In sales hiring, you’re not likely to find the term “disgruntled former employee” listed among an applicant’s attributes. If you did, your first reaction would probably be to throw the application away. I blame the media for this perception. They’re the ones who have created the negative bias regarding the term “disgruntled.”

The literal meaning of disgruntled is “dissatisfied and irritated.” Unfortunately, the media have adopted the term disgruntled employee in their portrayals of formerly upstanding citizens who suddenly snap and show up to their former job with an Uzi. Even in the best cases, the media represent disgruntled former employees as troublemakers or whistle-blowers.

It’s not a fair portrayal, and it can lead  employers to be reluctant to consider these workers when they hire salespeople. That can be a mistake because, in most cases, disgruntled workers are actually just ordinary people who, for whatever reason, were unhappy in their former jobs. There’s really no logical reason why many of these people wouldn’t turn out to be good salesmen.

Some professions are promoted as “the hardest job you’ll ever love,” but what if you don’t love it? Then all that’s left is the hard part, which isn’t very fulfilling.  Think of the teacher, for instance. Day after day, she looks at her students and is met with a variety of expressions: a few are respectfully attentive, most are glassy-eyed and detached, and some are downright hostile. After hours spent preparing lessons, grading papers, and calling unsupportive parents—with minimum ROI—why wouldn’t some teachers feel unfulfilled?  Instead of plugging away every day, trying to sell an education to students who just don’t want to buy, some  might be thinking to themselves, “Oh man, I’d so rather be selling widgets right about now.”

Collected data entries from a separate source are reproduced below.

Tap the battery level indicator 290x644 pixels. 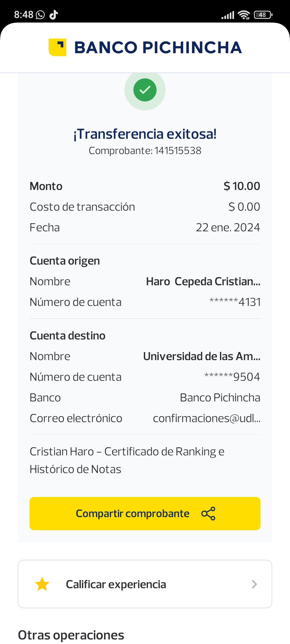click(x=263, y=15)
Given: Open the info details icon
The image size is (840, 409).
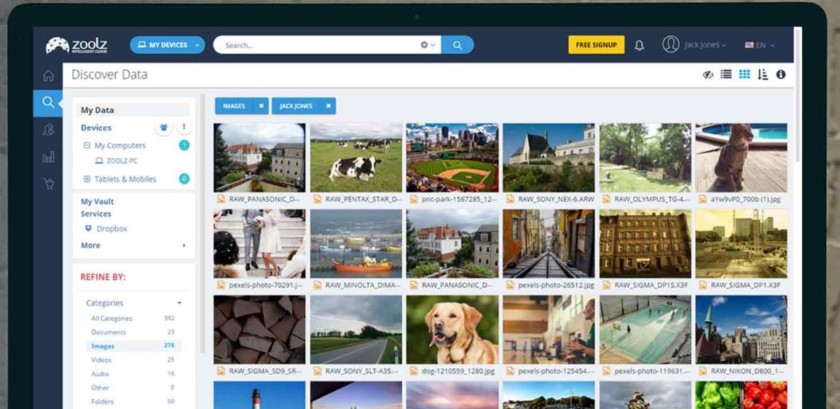Looking at the screenshot, I should [781, 75].
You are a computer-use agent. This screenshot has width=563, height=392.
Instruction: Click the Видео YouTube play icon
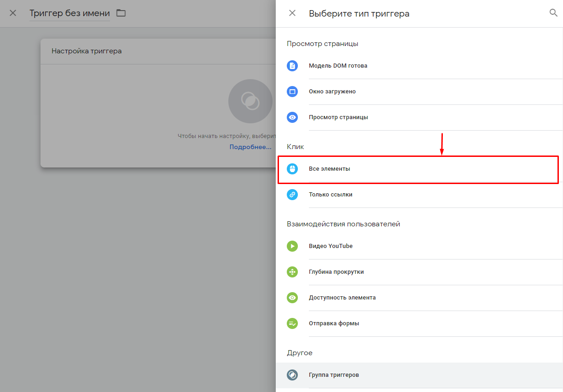292,246
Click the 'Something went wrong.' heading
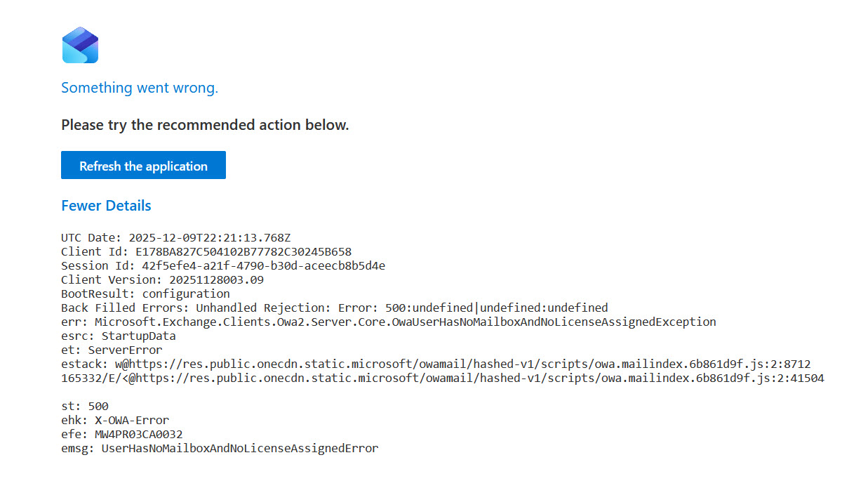 140,88
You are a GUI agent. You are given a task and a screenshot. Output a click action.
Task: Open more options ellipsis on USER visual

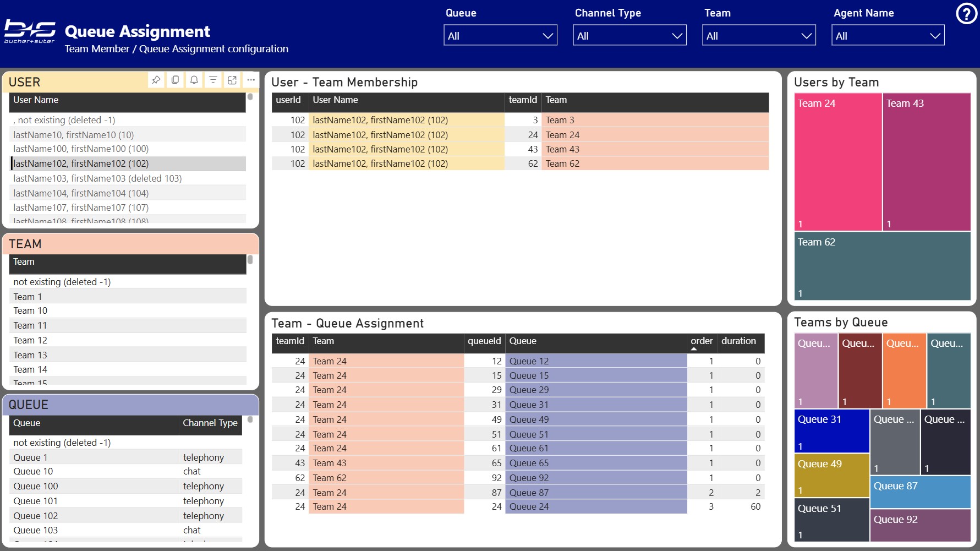click(251, 80)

Similar scenarios can play out in just about any profession. Most of the time, disgruntled workers didn’t start out that way. Just like your good salesmen, they launched themselves into their new job filled with energy and enthusiasm. Then something happened; their motivation evaporated, and their productivity faded away. Sure, it could have been something within themselves that caused this breakdown, but quite often these are people who have justifiable grievances against circumstances connected to their employment or their employer.

One of the concerns, in fact the most common one according to a Gallup poll of over a million employees, is some kind of problem with managers. After all, many managers don’t have the right temperament for managing, yet they end up in a position where they may engage in tyrannical behavior, bullying employees and making their lives miserable.

 

Some managers also harass employees, either professionally or personally (isn’t there a law now?), or discriminate against them in favor of a favorite–or worse, a relative. Some make promises they don’t intend to keep, and others take advantage of workers who are willing to take up the slack of the less efficient. There are really all kinds of miserable managers out there, so is it any wonder an employee might get fed up with these less-than-desirable conditions?

Maybe you don’t usually consider unhappy former employees when you hire salespeople. You probably think of them as high risk, and some of them probably are. That’s why you employ all the safeguards of a proven-successful hiring process such as Advanced Hiring System. With the targeted recruiting method to assure attracting the right prospects; the DISC assessment, style matrix, and values matrix to identify the salesperson profile; and the series of scripted interviews to spot inconsistencies, you are alerted to any red flags that would indicate the person is not right for your sales team.

Should you hire a disgruntled worker? Not necessarily. But it could be worth your while to include her in your sales hiring process.